Return all lines in the material below that contain "Salle".
-------------------------
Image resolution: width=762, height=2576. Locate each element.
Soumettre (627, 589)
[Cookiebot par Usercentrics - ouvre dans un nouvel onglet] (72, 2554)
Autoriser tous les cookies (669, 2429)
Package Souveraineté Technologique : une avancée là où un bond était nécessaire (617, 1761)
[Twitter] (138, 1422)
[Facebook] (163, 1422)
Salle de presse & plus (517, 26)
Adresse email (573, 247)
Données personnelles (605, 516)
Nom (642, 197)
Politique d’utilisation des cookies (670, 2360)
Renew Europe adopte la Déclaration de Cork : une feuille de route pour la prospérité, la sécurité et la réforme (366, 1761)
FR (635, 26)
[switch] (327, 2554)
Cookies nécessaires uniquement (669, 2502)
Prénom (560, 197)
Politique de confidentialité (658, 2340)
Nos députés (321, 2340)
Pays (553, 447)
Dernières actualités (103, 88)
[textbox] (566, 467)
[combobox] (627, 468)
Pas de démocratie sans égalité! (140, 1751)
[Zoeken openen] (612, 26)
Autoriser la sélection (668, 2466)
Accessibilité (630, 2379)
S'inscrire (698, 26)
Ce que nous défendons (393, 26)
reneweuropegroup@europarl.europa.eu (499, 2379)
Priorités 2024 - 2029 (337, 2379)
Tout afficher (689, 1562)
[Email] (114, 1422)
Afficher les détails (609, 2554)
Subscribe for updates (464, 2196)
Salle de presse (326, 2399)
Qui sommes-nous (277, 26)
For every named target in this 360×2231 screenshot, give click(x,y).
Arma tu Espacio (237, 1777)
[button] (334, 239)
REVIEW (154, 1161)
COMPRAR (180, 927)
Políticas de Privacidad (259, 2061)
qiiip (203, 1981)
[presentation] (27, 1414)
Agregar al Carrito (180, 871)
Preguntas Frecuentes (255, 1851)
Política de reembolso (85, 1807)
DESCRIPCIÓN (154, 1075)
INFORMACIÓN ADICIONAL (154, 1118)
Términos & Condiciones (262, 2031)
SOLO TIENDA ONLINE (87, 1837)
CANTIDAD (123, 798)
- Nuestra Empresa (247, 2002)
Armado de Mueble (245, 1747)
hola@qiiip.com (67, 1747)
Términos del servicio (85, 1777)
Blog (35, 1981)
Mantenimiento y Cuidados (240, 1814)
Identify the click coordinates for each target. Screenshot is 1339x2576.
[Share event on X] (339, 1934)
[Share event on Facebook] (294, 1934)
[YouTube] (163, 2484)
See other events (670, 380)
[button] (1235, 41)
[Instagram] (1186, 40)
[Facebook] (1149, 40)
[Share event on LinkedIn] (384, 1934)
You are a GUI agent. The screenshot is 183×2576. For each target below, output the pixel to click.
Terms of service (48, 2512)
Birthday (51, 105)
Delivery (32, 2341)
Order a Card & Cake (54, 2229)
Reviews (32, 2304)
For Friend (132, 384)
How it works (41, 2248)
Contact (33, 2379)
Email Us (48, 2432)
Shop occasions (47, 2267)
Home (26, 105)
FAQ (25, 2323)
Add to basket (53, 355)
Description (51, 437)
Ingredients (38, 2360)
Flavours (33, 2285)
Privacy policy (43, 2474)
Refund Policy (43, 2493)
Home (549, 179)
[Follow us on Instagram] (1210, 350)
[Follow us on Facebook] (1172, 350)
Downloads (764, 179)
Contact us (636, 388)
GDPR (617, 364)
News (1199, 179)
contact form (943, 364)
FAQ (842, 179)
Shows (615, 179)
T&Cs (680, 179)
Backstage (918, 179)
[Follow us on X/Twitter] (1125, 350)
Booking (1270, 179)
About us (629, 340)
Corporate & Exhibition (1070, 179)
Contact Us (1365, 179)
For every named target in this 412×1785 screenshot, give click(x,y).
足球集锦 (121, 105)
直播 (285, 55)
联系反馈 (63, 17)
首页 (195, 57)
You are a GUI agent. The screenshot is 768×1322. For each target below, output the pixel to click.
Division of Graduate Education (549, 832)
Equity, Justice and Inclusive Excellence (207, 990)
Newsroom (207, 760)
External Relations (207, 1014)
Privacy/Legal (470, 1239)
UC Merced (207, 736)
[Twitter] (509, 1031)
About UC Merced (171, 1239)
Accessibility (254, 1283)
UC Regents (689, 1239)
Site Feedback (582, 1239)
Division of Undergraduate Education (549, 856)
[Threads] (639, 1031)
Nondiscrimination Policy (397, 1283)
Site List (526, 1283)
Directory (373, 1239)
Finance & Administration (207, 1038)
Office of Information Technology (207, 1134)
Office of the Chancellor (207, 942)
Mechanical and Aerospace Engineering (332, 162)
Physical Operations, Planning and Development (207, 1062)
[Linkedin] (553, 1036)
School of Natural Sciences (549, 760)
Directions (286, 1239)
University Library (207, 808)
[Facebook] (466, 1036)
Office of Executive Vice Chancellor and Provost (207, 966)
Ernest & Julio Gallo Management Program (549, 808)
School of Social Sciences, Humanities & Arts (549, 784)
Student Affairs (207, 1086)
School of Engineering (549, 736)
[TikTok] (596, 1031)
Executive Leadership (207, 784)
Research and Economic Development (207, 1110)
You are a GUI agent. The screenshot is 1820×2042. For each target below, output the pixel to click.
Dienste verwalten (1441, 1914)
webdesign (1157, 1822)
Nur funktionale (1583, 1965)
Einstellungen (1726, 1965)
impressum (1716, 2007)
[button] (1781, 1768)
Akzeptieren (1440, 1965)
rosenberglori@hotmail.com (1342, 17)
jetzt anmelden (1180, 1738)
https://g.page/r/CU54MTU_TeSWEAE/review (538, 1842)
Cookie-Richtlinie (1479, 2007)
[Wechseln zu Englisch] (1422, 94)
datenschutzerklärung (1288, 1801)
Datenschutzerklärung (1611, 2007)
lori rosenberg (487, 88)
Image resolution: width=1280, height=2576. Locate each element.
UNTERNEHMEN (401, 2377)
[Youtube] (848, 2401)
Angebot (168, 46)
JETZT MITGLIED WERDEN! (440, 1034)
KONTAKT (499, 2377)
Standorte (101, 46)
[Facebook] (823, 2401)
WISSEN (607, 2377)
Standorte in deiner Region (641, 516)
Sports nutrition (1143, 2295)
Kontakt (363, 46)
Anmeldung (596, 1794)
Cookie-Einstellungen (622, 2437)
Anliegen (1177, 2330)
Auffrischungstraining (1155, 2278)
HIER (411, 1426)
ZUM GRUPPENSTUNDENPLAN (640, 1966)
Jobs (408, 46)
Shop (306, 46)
-------------------------
● **TASK RESULT**:
Salle de presse & plus (517, 26)
Salle de presse (326, 2399)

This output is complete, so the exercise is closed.